Данте остановился у калитки, вглядываясь в табличку с нарисованным на ней гепардом. Он не знал что делать. Не позвонит же он в колокольчик и не спросит у Маурисио Рейеса, как там поживает Эстелла.

Но ситуация разрешилась сама. Открылась парадная дверь, и Данте тотчас спрятался за грушевые деревья, что росли у забора. По дорожке вышагивала дама в чёрном платье и чёрном же чепце с кружевами. Данте узнал Мисолину. Она вышла за калитку и огляделась по сторонам, точно искала кого-то. Наверное, если он подойдёт к ней, это не будет очень грубо. В конце концов, он вытащил её из борделя, она должна это помнить.

— Сеньорита, сеньорита, подождите! — Данте вылез из кустов, кинулся к Мисолине.

Она, стоя вполоборота, высокомерно взглянула на него. Вид у Данте был странный. Дорогая одежда его — шёлковая белая рубашка, бархатные штаны, сапоги из кожи крокодила, — была порвана, а спутанные волосы висели петлями.

— Милостыню я не подаю, — отрезала Мисолина. — Идите куда шли и не мешайте мне, я занята, — она вздёрнула нос.

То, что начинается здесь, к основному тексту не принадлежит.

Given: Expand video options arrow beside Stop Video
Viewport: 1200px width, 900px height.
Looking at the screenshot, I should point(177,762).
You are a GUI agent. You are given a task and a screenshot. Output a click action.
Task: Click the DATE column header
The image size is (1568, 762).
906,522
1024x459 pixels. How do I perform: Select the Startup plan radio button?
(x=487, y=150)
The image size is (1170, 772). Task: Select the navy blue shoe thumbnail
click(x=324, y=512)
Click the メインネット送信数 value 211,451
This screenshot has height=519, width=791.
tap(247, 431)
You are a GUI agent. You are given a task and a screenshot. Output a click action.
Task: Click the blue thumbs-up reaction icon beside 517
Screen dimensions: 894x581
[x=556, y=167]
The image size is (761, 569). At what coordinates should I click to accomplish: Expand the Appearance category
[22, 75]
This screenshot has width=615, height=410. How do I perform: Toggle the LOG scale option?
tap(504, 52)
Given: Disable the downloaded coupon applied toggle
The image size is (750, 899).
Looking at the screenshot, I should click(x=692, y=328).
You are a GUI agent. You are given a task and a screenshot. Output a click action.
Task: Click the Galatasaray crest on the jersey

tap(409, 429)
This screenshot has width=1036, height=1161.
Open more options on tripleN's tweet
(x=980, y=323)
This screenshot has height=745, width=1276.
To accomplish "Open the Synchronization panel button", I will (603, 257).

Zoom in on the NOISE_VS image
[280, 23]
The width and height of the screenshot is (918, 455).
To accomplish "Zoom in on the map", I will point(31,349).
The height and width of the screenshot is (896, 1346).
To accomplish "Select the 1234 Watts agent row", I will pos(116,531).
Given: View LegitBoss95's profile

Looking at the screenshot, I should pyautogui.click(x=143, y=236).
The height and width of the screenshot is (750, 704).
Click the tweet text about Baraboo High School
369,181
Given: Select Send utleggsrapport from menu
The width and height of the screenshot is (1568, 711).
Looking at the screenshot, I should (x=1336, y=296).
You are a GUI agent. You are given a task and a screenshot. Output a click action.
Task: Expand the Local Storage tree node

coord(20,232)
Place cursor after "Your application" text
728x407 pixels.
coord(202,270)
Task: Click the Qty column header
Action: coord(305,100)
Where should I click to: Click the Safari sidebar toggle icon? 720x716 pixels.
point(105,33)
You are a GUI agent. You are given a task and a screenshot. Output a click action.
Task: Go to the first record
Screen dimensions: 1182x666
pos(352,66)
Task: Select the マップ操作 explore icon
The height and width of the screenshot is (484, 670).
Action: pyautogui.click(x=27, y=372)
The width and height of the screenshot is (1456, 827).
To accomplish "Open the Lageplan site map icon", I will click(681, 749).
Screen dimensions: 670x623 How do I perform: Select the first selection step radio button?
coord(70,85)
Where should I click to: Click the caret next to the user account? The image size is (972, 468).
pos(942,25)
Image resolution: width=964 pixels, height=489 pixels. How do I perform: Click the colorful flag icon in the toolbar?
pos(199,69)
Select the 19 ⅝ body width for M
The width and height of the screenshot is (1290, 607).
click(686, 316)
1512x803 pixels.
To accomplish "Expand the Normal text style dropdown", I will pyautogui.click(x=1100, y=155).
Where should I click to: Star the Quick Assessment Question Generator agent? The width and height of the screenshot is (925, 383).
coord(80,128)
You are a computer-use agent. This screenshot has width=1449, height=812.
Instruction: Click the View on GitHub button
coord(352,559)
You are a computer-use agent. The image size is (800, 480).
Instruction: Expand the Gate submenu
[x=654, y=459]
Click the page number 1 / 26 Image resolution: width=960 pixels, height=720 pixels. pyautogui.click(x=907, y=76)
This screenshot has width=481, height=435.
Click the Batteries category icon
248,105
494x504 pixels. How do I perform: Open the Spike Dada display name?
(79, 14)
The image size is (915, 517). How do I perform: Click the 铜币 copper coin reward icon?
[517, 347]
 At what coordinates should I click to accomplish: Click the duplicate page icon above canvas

— Но я не прошу подаяния, — смутился Данте. Да уж, видок у него ещё тот, раз она приняла его за бродяжку. — Вы меня не узнаёте?

— Разумеется, нет, — скривила губы Мисолина. — Я не общаюсь с нищими, я птица другого полёта. Так что не подходите ко мне, а то вы меня скомпрометируете перед будущим мужем.

— Я Данте, — сказал он. — Вы помните тот эпизод во «Фламинго»? Простите, что напоминаю, — спохватился он, — но это я, я тогда привёз вас домой. Помните, со мной ещё был мой... эээ знакомый, Клементе? — Данте хотел сказать «брат» или «друг», но, вспомнив о предательстве Клема, передумал.

Мисолина покрылась пятнами. Вгляделась в Данте и, наконец, узнала в его измученном лице того красавца, что спас её пять лет назад. Но признаваться она в этом не пожелала.